Netanyahu trotzte Barack Hussein Obama mit der Fortsetzung der Besiedelung, und Avigdor Liberman, Nachtclub-Türsteher, „Mafiosi“ und jetziger israelischer Außenminister, sagte es deutlich, dass in  99 Jahren keinen Palästinastaat geben werde. Erst dann ging dem Architekten des Osloer Diktats, Mahmoud Abbas, ein Licht auf, dass er sich und seine Mannen nicht mehr retten kann, wenn er den Streit nicht beilegen wird. Folglich war die Einigung eine populäre Maßnahme und ein Schachzug, um ihre Köpfe aus der Schlinge zu ziehen. Hinter den Kulissen begann eine fieberhafte Tätigkeit in Amman, Katar und Saudi Arabien, gesteuert vom Weißen Haus und diktiert aus Tel Aviv. Zunächst soll Hamas neutralisiert werden, heißt die Devise. Abdallah von Jordanien lädt zu israelisch-palästinensischen Zeitvertreib-Sondierungen nach Amman ein. Hamas wird mit der Wiedereröffnung ihrer Büros in Amman geködert. Gleichzeitig werden sie nach Katar gelockt für eine Umarmung zwischen Khaled Meshal und Mahmoud Abbas. Beim Treffen mit Prinz Elefant umarmte Meshal seinen früheren Kontrahenten Abbas und hörte fast nicht mehr auf, ihn abzuknutschen. Erinnert an die ewigen Knutschereien vom vergifteten Arafat.

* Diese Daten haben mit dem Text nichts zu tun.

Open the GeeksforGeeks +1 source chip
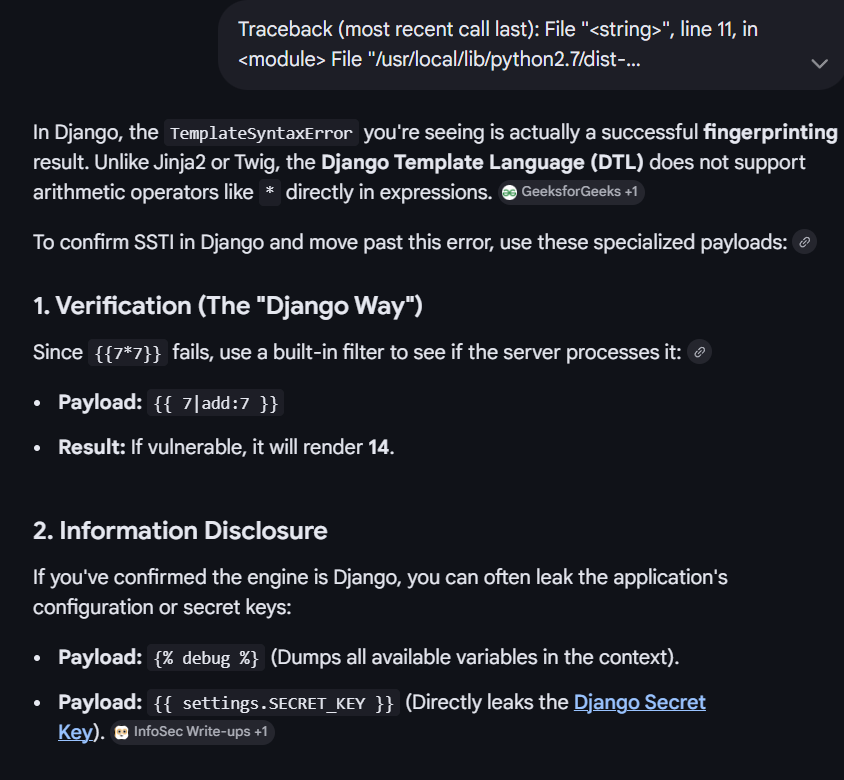Viewport: 844px width, 780px height. [x=571, y=193]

Bei diesem Treffen verwandelte der Elefant den Hamas-Tiger zu Papier, in dem er ihm die Zähne zog und die Lücken mit US-Dollars stopfte und vergaß nicht zu versprechen, wie er das schon mal tat, kurz nach dem Phosphorüberfall auf Gaza, Gaza wieder aufzubauen. Syrien, das die Hamas einst mit offenen Armen aufnahm und ihnen eine Heimat anbot, als niemand sie haben wollte,  wurde kalt von diesen Islamisten abserviert. Sicherlich bleibt das nicht ohne Folgen für Hamas. Das Mindeste dürfte eine Spaltung in den eigenen Reihen sein.

Autor: Hartmut Barth-Engelbart

Autor von barth-engelbart.de

Ein Gedanke zu „„Quo vadis, Amerika?“
von Dr. Izzeddin Musa“

  1. Danke schön, Hartmut!
    Was man sich ansonsten mühsam selbst zusammensuchen muss an geschichtlichem Wissen, hier hat man es aus einer Hand. Zusammenfassend kann man nur sagen: Das alles ist Kolonialismus, jedenfalls versuchter, in Reinkultur. Ich hoffe nur, dass China und Russland ein Licht aufgegangen ist uns sie sich energisch im eigenen Interesse diesen Kriegsvorbereitungen entgegenstellen.
    Ich verbreite den Artikel weiter.